**Instructions to follow:** Rewrite the listing below with every "Image resolution" replaced by "Screen resolution", keeping all other text unchanged. Leave out the pictures.

**Records for this task:**
+---+

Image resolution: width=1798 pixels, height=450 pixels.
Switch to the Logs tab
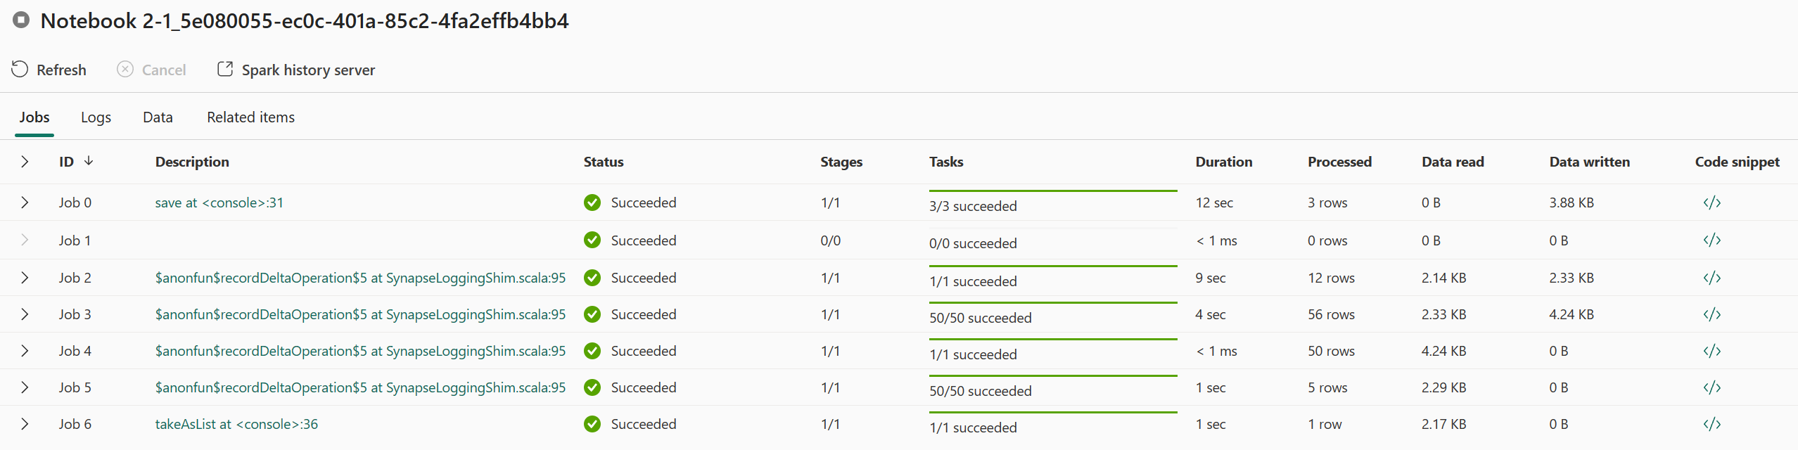(96, 117)
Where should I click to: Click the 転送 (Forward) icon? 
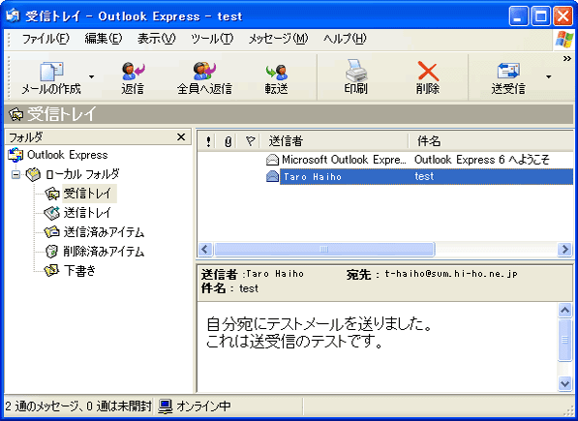click(277, 72)
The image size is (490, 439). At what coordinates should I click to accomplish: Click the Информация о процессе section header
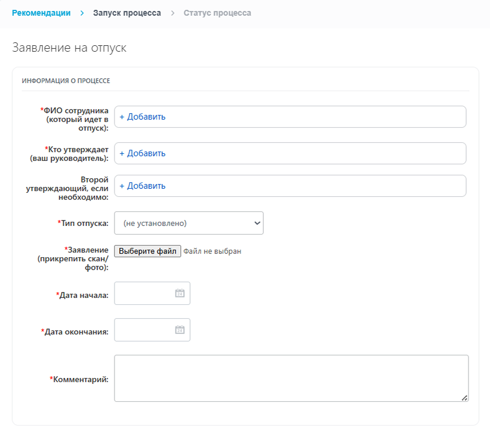click(x=66, y=81)
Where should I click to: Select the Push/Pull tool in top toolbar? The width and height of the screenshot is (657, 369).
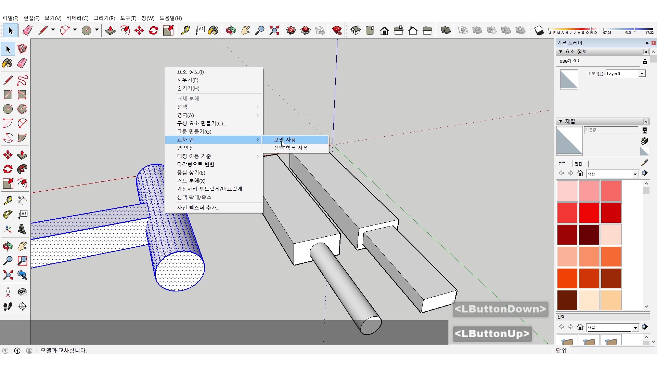tap(110, 31)
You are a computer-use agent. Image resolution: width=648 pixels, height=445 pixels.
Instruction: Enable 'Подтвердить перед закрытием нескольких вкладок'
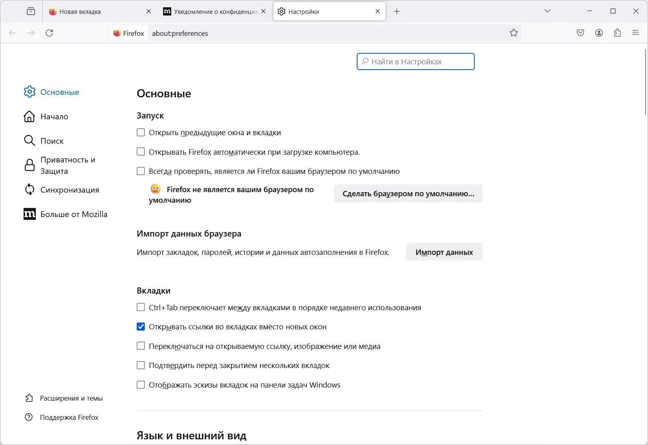point(141,365)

+---+

**Solved exercise:**
Screen resolution: width=1798 pixels, height=450 pixels.
Switch to the Logs tab
(96, 117)
Where should I click to: Click the 転送 (Forward) icon? 
click(277, 72)
The image size is (490, 439). At what coordinates should I click to accomplish: Click the Информация о процессе section header
click(x=66, y=81)
Where should I click to: Select the Push/Pull tool in top toolbar? The width and height of the screenshot is (657, 369).
tap(110, 31)
You are a computer-use agent. Screen resolution: width=648 pixels, height=445 pixels.
Instruction: Enable 'Подтвердить перед закрытием нескольких вкладок'
point(141,365)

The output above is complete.